## Kutipan Halaman
>>

Sayangnya, meskipun Hijaz Yamani
sudah menulis puisi sejak awal 1950-an, tetapi hingga pertengahan 1990-an ia
tidak berkesempatan untuk menerbitkan karya-karya puisi yang pernah ditulisnya
dalam kurun waktu yang cukup lama itu (lebih 40 tahunan, 1954-1996), dalam
sebuah antologi puisi tunggal. Sejauh yang saya ketahui, buku puisi tunggalnya yang
pertama baru terbit menjelang akhir dekade 90-an dengan judul Percakapan Malam (1997). Inilah
satu-satunya kumpulan puisi tunggalnya yang berhasil diterbitkan dalam bentuk
buku selama masa kepenyairannya yang cukup panjang itu. Bahkan, buku ini pun hanya
memuat 54 puisi pilihannya yang ditulis sepanjang kurun waktu 1970-1995. Jadi, dan
saya sangat meyakini, tentu masih ada sejumlah karya puisi Hijaz Yamani lainnya
yang belum disertakan dalam buku ini, demikian pula dalam Tanah Huma maupun puluhan antologi puisi bersama lainnya.
Pertanyaannya, apakah Hijaz Yamani memang tergolong penyair yang kurang
produktif ataukah karena sajak-sajaknya yang lain itu tidak terdokumentasikan
dengan baik?
Sementara itu, Malam Hujan (2012), buku kumpulan puisi tunggalnya yang kedua ini baru
diterbitkan sekitar 11 tahun sepeninggalnya. Buku ini memuat 129 puisi yang
ditulis Hijaz Yamani sejak tahun 1950-an hingga akhir 1990-an. Kumpulan puisi
ini terbagi dalam tiga bagian: Di Bawah Lampu
Mercuri (35 puisi), Kalau Kau Datang (46 puisi), dan Lanskap Sungai (48 puisi)—sebagian di antaranya juga termasuk karya-karya puisinya yang sudah diterbitkan
dalam Tanah Huma dan Percakapan
Malam. Dengan demikian, oleh editornya (Micky Hidayat),
sangat mungkin buku ini dimaksudkan sebagai koleksi lengkap puisi Hijaz Yamani
sepanjang masa kepenyairannya (1954-2000). Dan, sebagai sebuah koleksi lengkap,
tentu saja sajak-sajaknya yang terhimpun dalam buku ini menunjukkan faset
tematis yang sangat beragam.
Namun, sekali lagi dapat saya
katakan, secara umum persoalan yang mengemuka dalam seluruh puisi yang pernah
ditulis Hijaz Yamani tidak jauh beranjak dari dua tema besarnya: refleksi
kehidupan personal dan tanggapan kritisnya terhadap lingkungan
sosiokulturalnya. Akan tetapi, jika ingin kita rincikan lagi, dalam semua
sajaknya pastilah akan menyuarakan berbagai persoalan hidup manusia secara
universal: cinta, kerinduan, kegelisahan, kecemasan, kedamaian, persahabatan, religiusitas,
dan beragam bentuk kritik sosial yang umumnya diungkapkan secara sublim dengan
diksi-diksi dan metafor-metafornya yang lembut bersahaja. Barangkali,
karakteristik estetika perpuisiannya yang lembut bersahaja ini memang tidak
lepas dari sosok pribadi sang penyair sendiri.

<<

## Soal Tantangan
(a) Tuliskan kembali bagian kutipan tentang Hijaz Yamani yang dimulai dari "Namun, sekali lagi" dan berakhir pada "sang penyair sendiri.".
(b) Menurut kutipan tentang Hijaz Yamani, berapa jumlah puisi pilihan dalam Percakapan Malam, dan dari kurun waktu kapan puisi-puisi itu berasal?
(c) Terjemahkan kalimat dari kutipan tentang Hijaz Yamani ini ke dalam bahasa Inggris: "Buku ini memuat 129 puisi yang ditulis Hijaz Yamani sejak tahun 1950-an hingga akhir 1990-an."
Baris-baris sesudah kalimat ini merupakan bahan tersendiri yang terpisah dari kutipan tentang Hijaz Yamani.

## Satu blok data
>>

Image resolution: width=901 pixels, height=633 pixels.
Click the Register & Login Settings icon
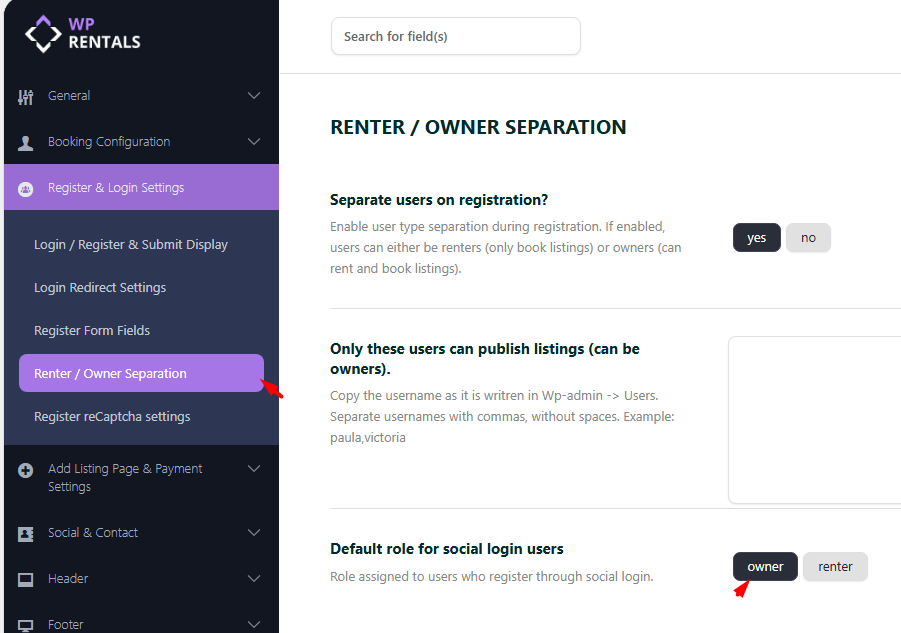coord(26,188)
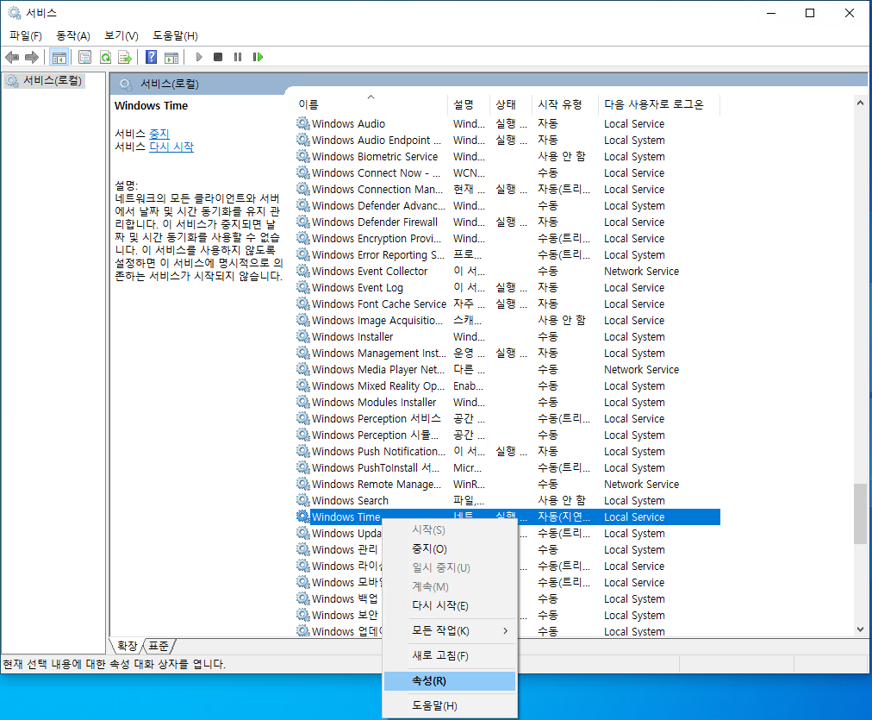Click the Restart Service toolbar icon

point(258,58)
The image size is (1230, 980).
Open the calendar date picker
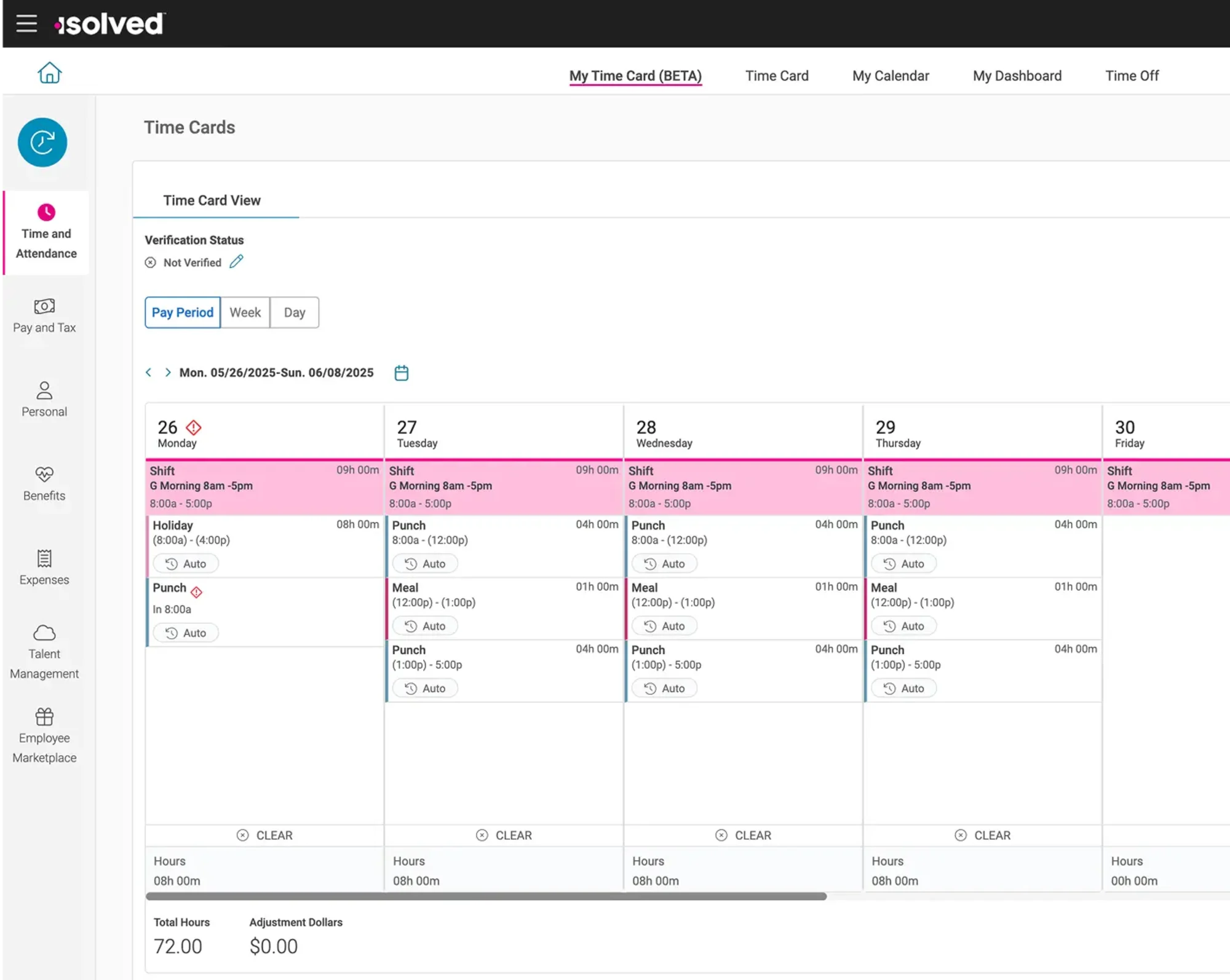pos(401,372)
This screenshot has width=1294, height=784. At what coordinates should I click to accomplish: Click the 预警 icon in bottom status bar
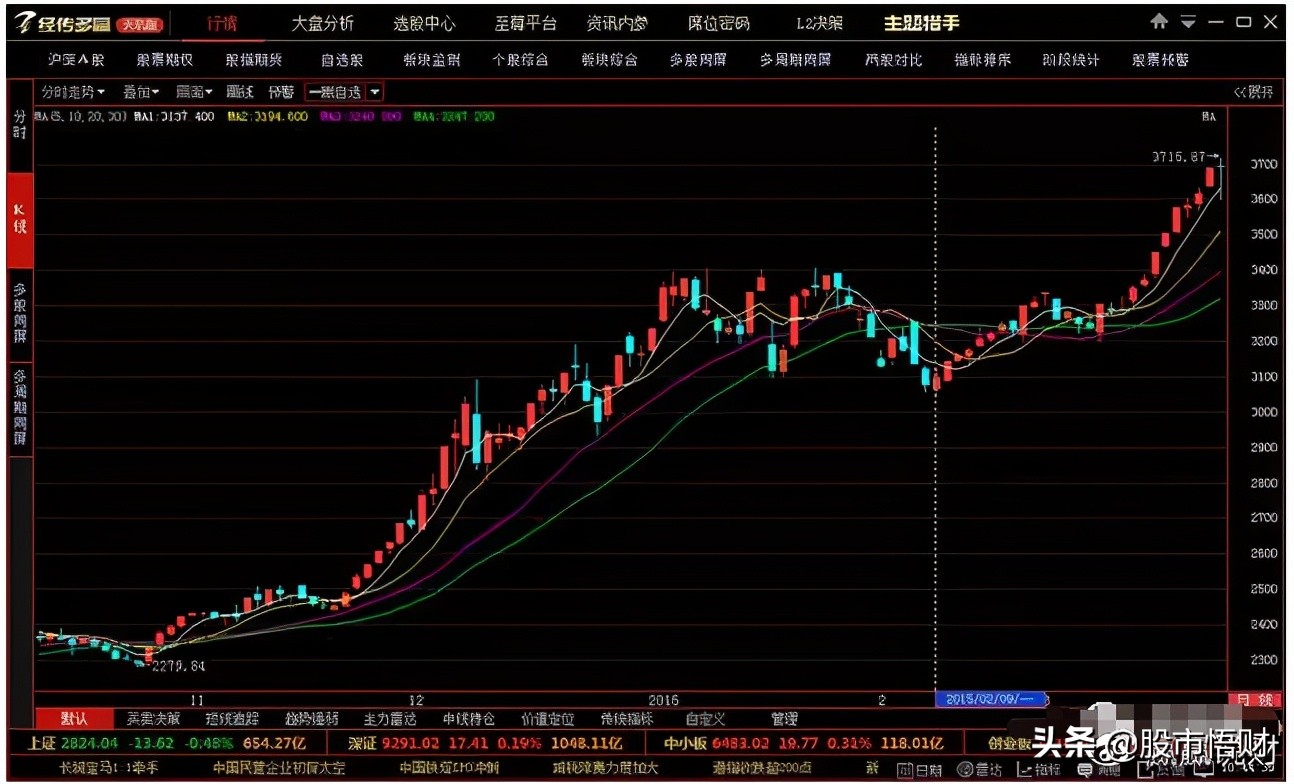pos(1100,769)
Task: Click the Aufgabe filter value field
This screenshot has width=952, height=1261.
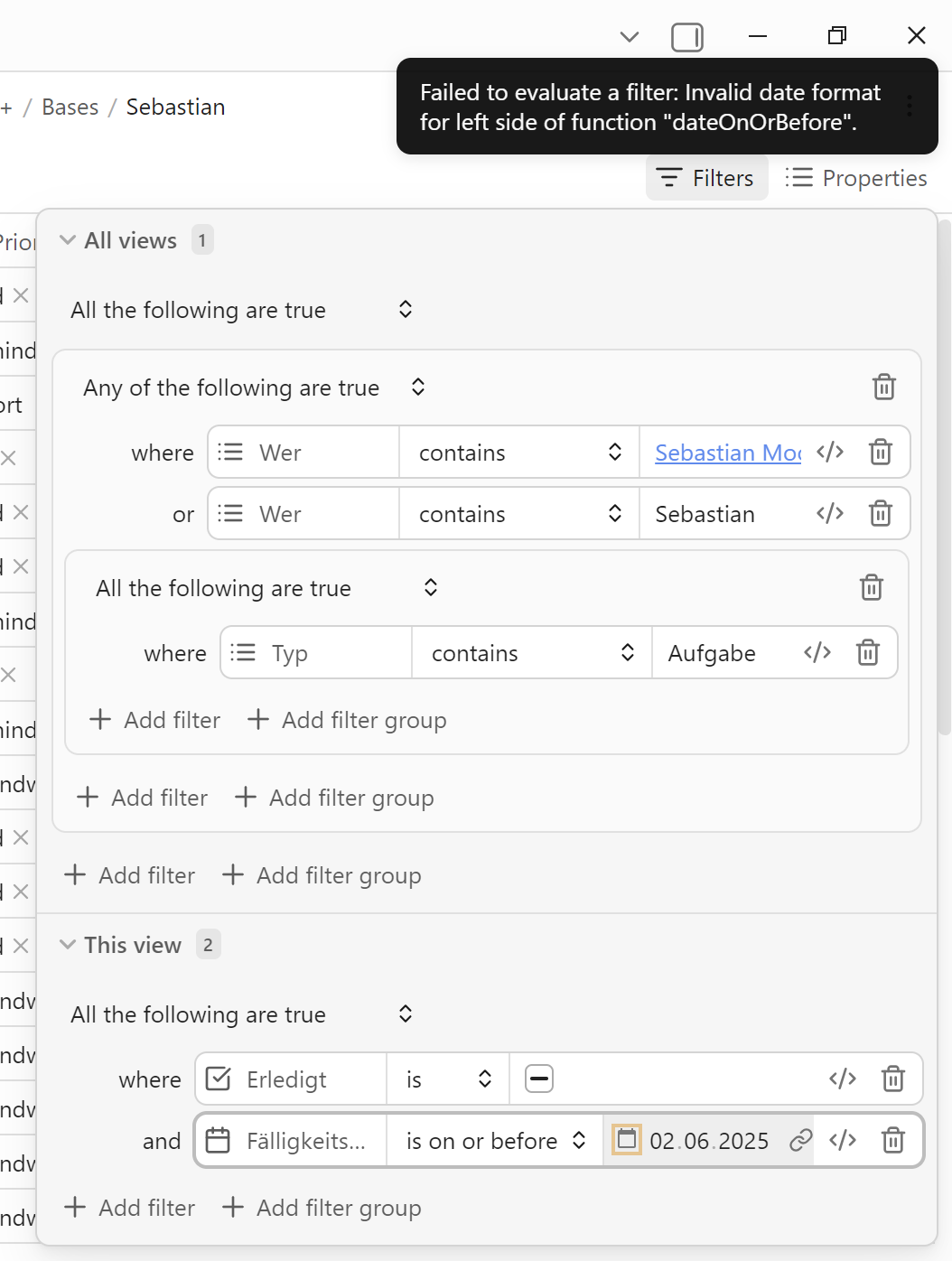Action: [x=723, y=653]
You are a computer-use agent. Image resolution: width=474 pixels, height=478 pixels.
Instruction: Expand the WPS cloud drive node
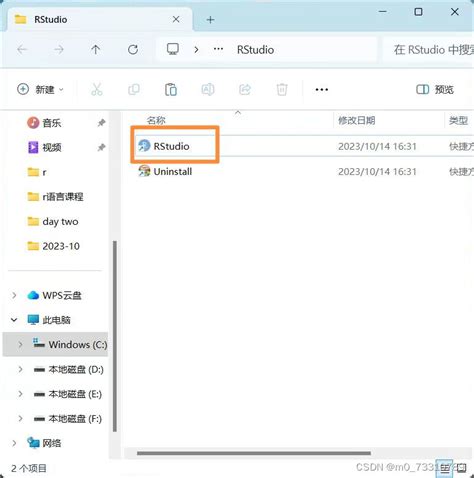(14, 295)
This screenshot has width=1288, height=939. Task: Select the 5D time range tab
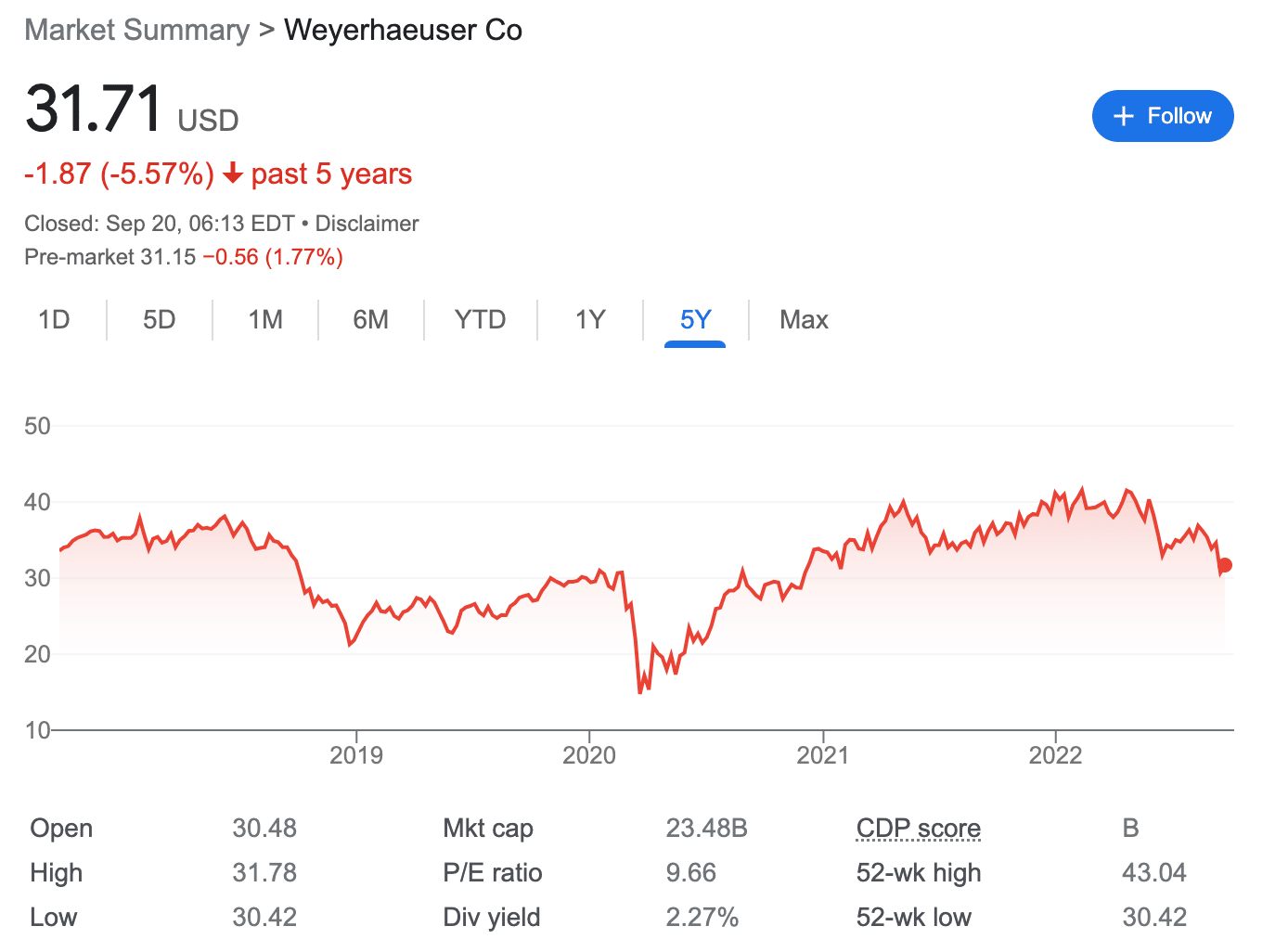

<<

## Pembahasan Jawaban
(a)
Namun, sekali lagi dapat saya
katakan, secara umum persoalan yang mengemuka dalam seluruh puisi yang pernah
ditulis Hijaz Yamani tidak jauh beranjak dari dua tema besarnya: refleksi
kehidupan personal dan tanggapan kritisnya terhadap lingkungan
sosiokulturalnya. Akan tetapi, jika ingin kita rincikan lagi, dalam semua
sajaknya pastilah akan menyuarakan berbagai persoalan hidup manusia secara
universal: cinta, kerinduan, kegelisahan, kecemasan, kedamaian, persahabatan, religiusitas,
dan beragam bentuk kritik sosial yang umumnya diungkapkan secara sublim dengan
diksi-diksi dan metafor-metafornya yang lembut bersahaja. Barangkali,
karakteristik estetika perpuisiannya yang lembut bersahaja ini memang tidak
lepas dari sosok pribadi sang penyair sendiri.

(b) Percakapan Malam memuat 54 puisi pilihan yang ditulis sepanjang kurun waktu 1970-1995.

(c) This book contains 129 poems written by Hijaz Yamani from the 1950s to the late 1990s.